• [GIVEN PASSAGE]

☆ ☆ ☆ ☆

• New Patreon Tier and Early Access Content available. If you would like to support AVForums, we now have a new Patreon Tier which gives you access to selected news, reviews and articles before they are available to the public. Read more.

New car - lease / hire?

mr:w

Well-known Member
My wife and I both have a car, both of which are around 7/8 years old and both have recently needed some pretty pricey services.

Our circumstances have changed recently and we can easily get by on one car. The idea is to sell both cars, bank the cash and / or use it as a deposit or payments on a lease car.

We'd switch to another new car at the end of the term, hopefully avoiding the loss incurred through purchase, or the costs associated with maintaining & servicing an older car.

Does anyone else 'own' a car though personal leasing? Is personal leasing rather than to a company actually possible? Is leasing worthwhile, or do other methods of ownership make more sense, ie. PCP, personal loan to purchase outright? What are the recommended lease companies?

Cars we've been looking at are Audi A4, Lexus IS 250 etc.

Apologies for sounding so vague, our cars over the last 12 years have been private purchases so we're not too clued up on what's the best approach, and I'm not too trusting of any car sales people..... :blush:
 

FZR400RRSP

Banned
My wife's car is leased.
It can be a very cheap way to get yourself into a new car.
For example, my wife's top-of-the-range Fiesta only costs me £200 a month.
Couldn't hope to buy a new one for that, not unless we had a massive deposit or a loan over umpteen years.
Roadtax is also included.
Lings Cars was our first port of call, but they had none left.
However, they put us in touch with another lease company who did the deal at more or less the same cost as Lings.
I can't recall their name, but it would be a moot point anyway as they were bought over by someone else whose name escapes me.
 
Last edited:

lmccauley

Well-known Member
Generally, the cheapest (as in the lowest overall cost) way to own a decent car is to buy privately when about 3 years old and sell privately after about 3 years. Depreciation is usually the biggest cost of ownership, and buying & selling through a dealer means you pay for their margin.

Leasing has the benefit of owning a brand new car, and some good deals are available where the leasing company buys in bulk to get a discount. Also, you don't have the hassle of selling privately - you just hand back.
 

mr:w

Well-known Member
FZR400RRSP, thanks for the info. Did you need to pay any lump sum or deposit upfront or just jump straight in with the monthly payments? And how does it work at the end of the contract - simply hand the keys back?

Also are there limits on your mileage, and do you cover all servicing costs?
 

FZR400RRSP

Banned
FZR400RRSP, thanks for the info. Did you need to pay any lump sum or deposit upfront or just jump straight in with the monthly payments? And how does it work at the end of the contract - simply hand the keys back?
Also are there limits on your mileage, and do you cover all servicing costs?

☆ ☆ ☆ ☆

• [MATERIAL PROVIDED]
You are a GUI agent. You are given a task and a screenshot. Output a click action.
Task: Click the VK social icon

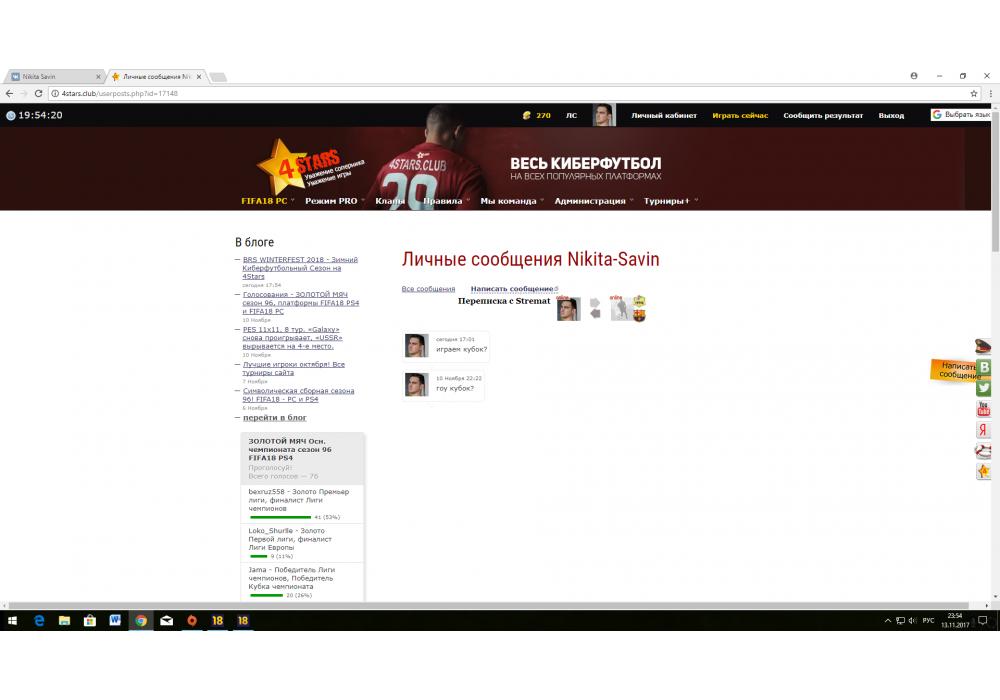coord(983,368)
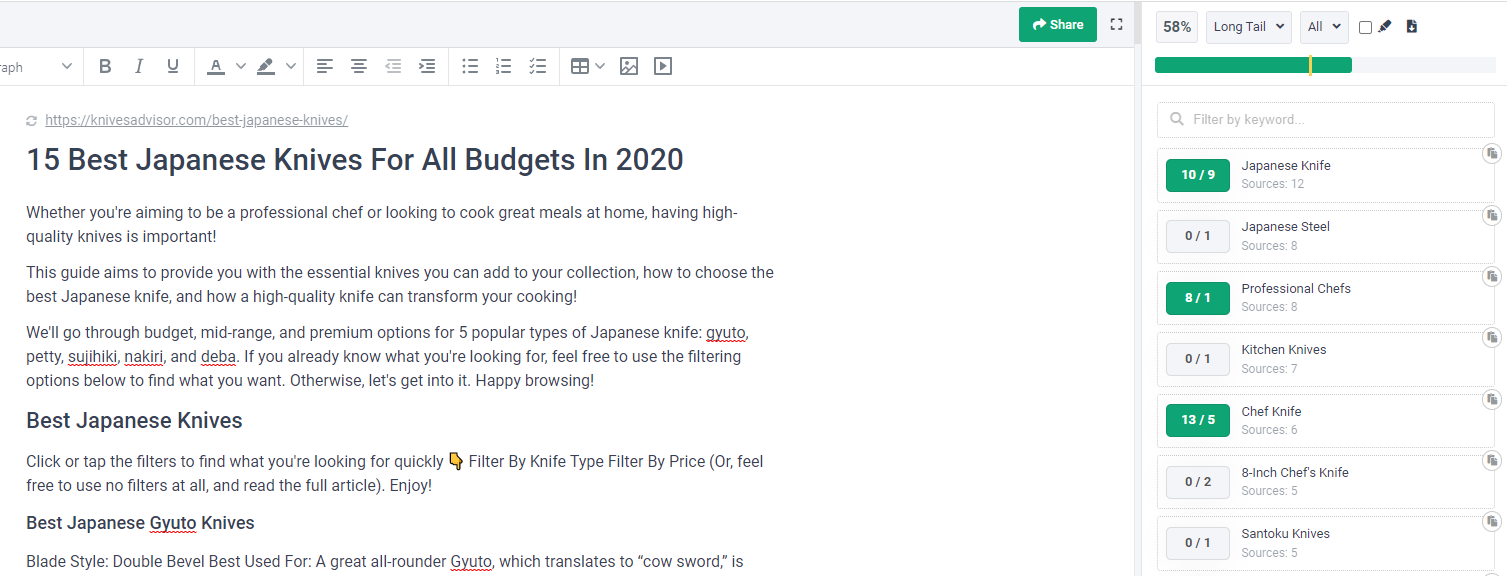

☆ ☆ ☆ ☆

• [GIVEN INSTRUCTION] Print the section of the car leasing thread that opens with the words containing "Roadtax is also" and closes with "just hand back.", copying it word for word.

• [RIGHT ANSWER]
Roadtax is also included.
Lings Cars was our first port of call, but they had none left.
However, they put us in touch with another lease company who did the deal at more or less the same cost as Lings.
I can't recall their name, but it would be a moot point anyway as they were bought over by someone else whose name escapes me.
 
Last edited:

lmccauley

Well-known Member
Generally, the cheapest (as in the lowest overall cost) way to own a decent car is to buy privately when about 3 years old and sell privately after about 3 years. Depreciation is usually the biggest cost of ownership, and buying & selling through a dealer means you pay for their margin.

Leasing has the benefit of owning a brand new car, and some good deals are available where the leasing company buys in bulk to get a discount. Also, you don't have the hassle of selling privately - you just hand back.